Bourgeois, Yann; Ruggiero, Robert; Hariyani, Imtiyaz; Boissinot, Stephane (2020), Disentangling the determinants of transposable elements dynamics in vertebrate genomes using empirical evidences and simulations, Dryad, Dataset, https://doi.org/10.5061/dryad.wpzgmsbjw
The interactions between transposable elements (TEs) and their hosts constitute one of the most profound co-evolutionary processes found in nature. The population dynamics of TEs depends on factors specific to each TE families, such as the rate of transposition and insertional preference, the demographic history of the host and the genomic landscape.
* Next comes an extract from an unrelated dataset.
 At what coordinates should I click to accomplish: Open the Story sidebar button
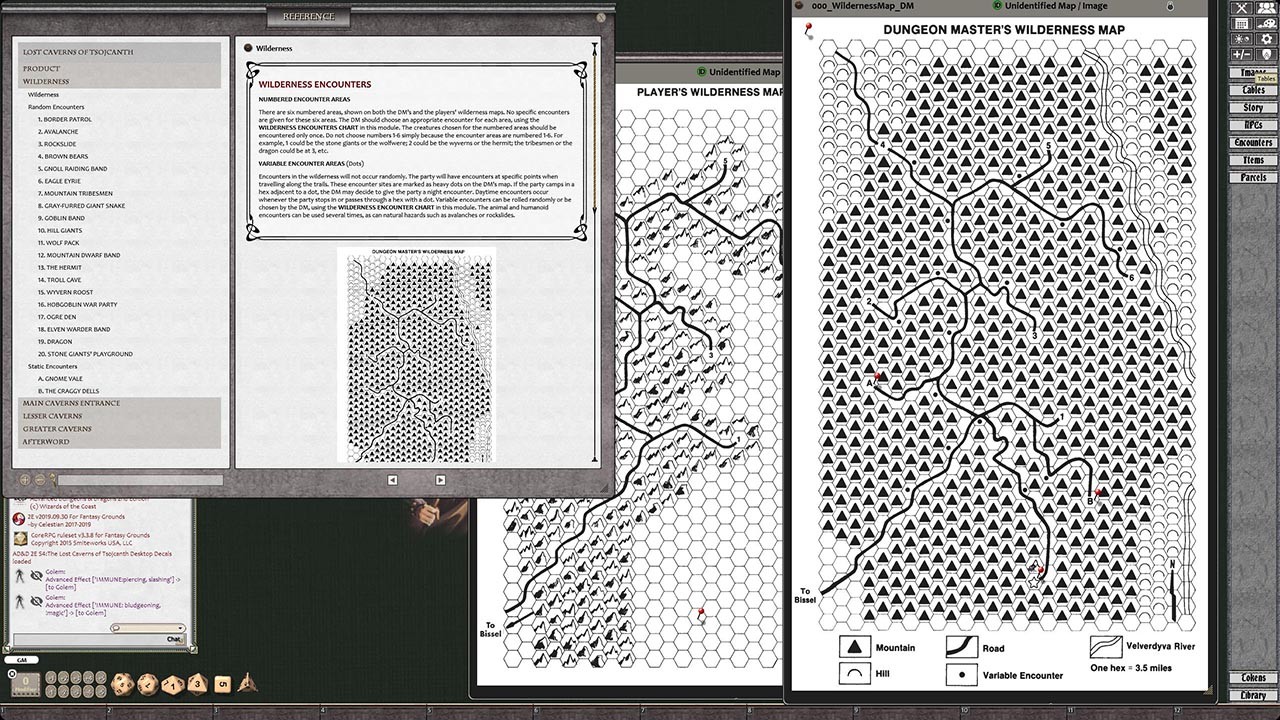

How these factors interact has yet to be investigated holistically. Here we are addressing this question in the green anole ( Anolis carolinensis ) whose genome contains an extraordinary diversity of TEs (including non-LTR retrotransposons, SINEs, LTR-retrotransposons and DNA transposons). We observe a positive correlation between recombination rate and TEs frequencies and densities for LINEs, SINEs and DNA transposons. For these elements, there was a clear impact of demography on TE frequency and abundance, with a loss of polymorphic elements and skewed frequency spectra in recently expanded populations. On the other hand, some LTR-retrotransposons displayed patterns consistent with a very recent phase of intense amplification. To determine how demography, genomic features and intrinsic properties of TEs interact we ran simulations using SLiM3. We determined that i) short TE insertions are not strongly counter-selected, but long ones are, ii) neutral demographic processes, linked selection and preferential insertion may explain positive correlations between average TE frequency and recombination, iii) TE insertions are unlikely to have been massively recruited in recent adaptation. We demonstrate that deterministic and stochastic processes have different effects on categories of TEs and that a combination of empirical analyses and simulations can disentangle these mechanisms.
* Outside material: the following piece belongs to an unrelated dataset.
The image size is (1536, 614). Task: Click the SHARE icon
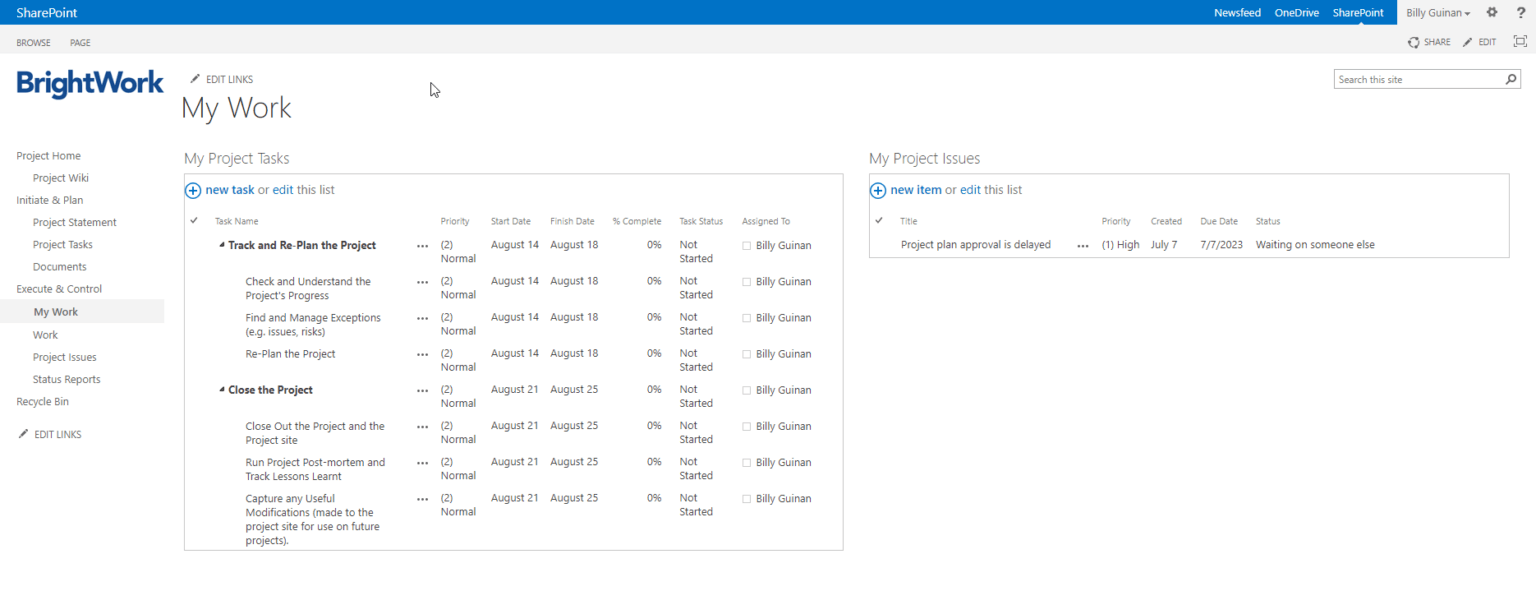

TEs were called using MELT (https://melt.igs.umaryland.edu/), using the consensus sequences found in the file TE_consensus_for_MELT.fasta. Information about TE counts, lengths, and densities were extracted from the VCF files using VCFTools and BEDTOOLs. A file with the average effective recombination rate divided by nucleotide diversity in 1Mb windows is also provided. Because the effective recombination rate depends on the effective population size, it is directly correlated to local reduction of diversity due to linked selection. Thus, a low value may be due to either low diversity due to linked selection or to reduced recombination (r). Since nucleotide diversity is an estimator of 4Nm,with m the mutation rate and N the local effective population size, this statistic can be seen as the ratio between r and the mutation rate m.
VCF files contain TE genotypes without missing data for the 29 individuals included in the study. The file Correspondance_individuals_VCF_clades.txt details to which genetic cluster/species each individual belongs.